The ultrasound probe is placed in a sagittal orientation in the deltopectoral groove to cut the subclavian artery and cords in cross-section (Fig. 52-3). It is prudent to stay as lateral as possible to avoid puncture of the pleura with the block needle. It is crucial to use color Doppler for blockade in this location to visualize and avoid potential anomalous vasculature. Much debate has occurred regarding a single injection versus a triple injection technique around all three cords, but the single injection technique of 20 to 30 mL of local anesthetic posterior to the artery has been shown to be an effective technique with an optimal procedural time.27
This block is considered a deeper block in a noncompressible area, so caution is advised in performing this block in a coagulopathic patient. Although a lateral approach is advised to avoid pleural puncture, bullous emphysematous disease is a relative contraindication.

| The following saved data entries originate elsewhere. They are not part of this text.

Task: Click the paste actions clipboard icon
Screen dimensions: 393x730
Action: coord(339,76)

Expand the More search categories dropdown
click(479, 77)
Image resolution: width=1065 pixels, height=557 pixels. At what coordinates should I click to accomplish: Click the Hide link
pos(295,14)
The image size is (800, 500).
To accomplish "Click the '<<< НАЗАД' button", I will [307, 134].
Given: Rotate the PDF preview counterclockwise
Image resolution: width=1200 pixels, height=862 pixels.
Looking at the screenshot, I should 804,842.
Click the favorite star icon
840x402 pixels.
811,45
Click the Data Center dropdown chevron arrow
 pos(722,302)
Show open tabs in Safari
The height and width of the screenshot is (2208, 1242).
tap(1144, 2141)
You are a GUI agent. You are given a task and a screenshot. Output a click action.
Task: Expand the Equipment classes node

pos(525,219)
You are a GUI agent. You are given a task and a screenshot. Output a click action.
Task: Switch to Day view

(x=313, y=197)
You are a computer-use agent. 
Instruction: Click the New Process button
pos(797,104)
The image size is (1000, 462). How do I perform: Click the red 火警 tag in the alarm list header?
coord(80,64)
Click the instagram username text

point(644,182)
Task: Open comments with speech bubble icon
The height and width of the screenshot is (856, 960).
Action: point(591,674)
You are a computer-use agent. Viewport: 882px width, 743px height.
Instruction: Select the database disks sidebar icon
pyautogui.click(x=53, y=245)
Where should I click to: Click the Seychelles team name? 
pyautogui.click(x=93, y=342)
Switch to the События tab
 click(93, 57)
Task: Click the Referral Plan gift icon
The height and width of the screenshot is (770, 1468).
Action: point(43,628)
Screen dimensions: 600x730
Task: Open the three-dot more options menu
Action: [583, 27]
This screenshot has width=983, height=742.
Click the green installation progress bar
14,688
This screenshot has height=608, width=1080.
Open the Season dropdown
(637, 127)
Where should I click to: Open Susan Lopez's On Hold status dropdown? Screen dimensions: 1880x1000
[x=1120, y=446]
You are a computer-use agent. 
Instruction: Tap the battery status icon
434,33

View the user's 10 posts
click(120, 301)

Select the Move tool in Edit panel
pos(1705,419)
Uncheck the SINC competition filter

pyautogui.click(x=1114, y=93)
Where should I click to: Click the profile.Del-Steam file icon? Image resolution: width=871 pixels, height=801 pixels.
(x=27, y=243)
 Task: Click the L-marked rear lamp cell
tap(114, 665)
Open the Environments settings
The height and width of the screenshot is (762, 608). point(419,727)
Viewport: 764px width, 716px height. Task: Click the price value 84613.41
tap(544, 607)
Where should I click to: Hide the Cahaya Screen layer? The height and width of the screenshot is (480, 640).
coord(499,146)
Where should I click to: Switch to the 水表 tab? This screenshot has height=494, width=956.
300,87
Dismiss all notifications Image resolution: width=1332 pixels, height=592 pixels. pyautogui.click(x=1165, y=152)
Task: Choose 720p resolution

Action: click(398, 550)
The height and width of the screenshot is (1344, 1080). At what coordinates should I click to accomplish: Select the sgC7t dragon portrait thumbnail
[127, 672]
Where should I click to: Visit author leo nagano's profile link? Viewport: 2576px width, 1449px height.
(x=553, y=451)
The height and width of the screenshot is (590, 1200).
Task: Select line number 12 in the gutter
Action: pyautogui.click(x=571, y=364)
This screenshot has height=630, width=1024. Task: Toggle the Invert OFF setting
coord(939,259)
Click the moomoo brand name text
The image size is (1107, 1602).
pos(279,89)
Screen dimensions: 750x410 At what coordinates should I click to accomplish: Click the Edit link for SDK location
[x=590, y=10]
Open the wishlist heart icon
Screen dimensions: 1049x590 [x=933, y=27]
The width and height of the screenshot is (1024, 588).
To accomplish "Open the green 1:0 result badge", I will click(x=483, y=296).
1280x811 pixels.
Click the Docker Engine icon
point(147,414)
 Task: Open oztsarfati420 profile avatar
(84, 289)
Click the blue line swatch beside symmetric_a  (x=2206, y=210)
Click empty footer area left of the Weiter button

Possible complications include infection, hematoma, nerve injury, and pneumothorax, especially when performed from a more medial approach.
This block is used for surgery at the elbow and below, including the hand.
Axillary blockade provides coverage of the brachial plexus at the terminal branches. The musculocutaneous nerve has already left the plexus and travels in the body of the coracobrachialis muscle, so it must be localized separately to anesthetize the lateral, cutaneous aspect of the forearm. The intercostobrachial nerve providing sensation to the medial aspect of the upper arm travels separately from the thoracic region, so separate blockade would be necessary in any brachial plexus block.
The orienting structure is the axillary artery. The patient is positioned with the arm abducted and the hand resting 90 degrees from the elbow or behind the head while lying supine. The axillary artery is then palpated in the axilla, and the area is prepped in standard fashion using aseptic technique. The artery can then be visualized in short axis by placing the ultrasound probe parallel to the pectoralis major muscle in the anterior axillary fold (Fig. 52-4A). When the axillary artery and vein are identified in this probe orientation, the nerves of the brachial plexus may be visualized. Using this probe orientation, the median nerve is often first visualized superoanterior to the artery, with the radial nerve located inferolateral to the artery and the ulnar nerve located more inferior to the artery. The musculocutaneous nerve is located within the coracobrachialis muscles and is more superior to the artery; it appears very hyperechoic and bright relative to the surrounding muscle (Fig. 52-4B).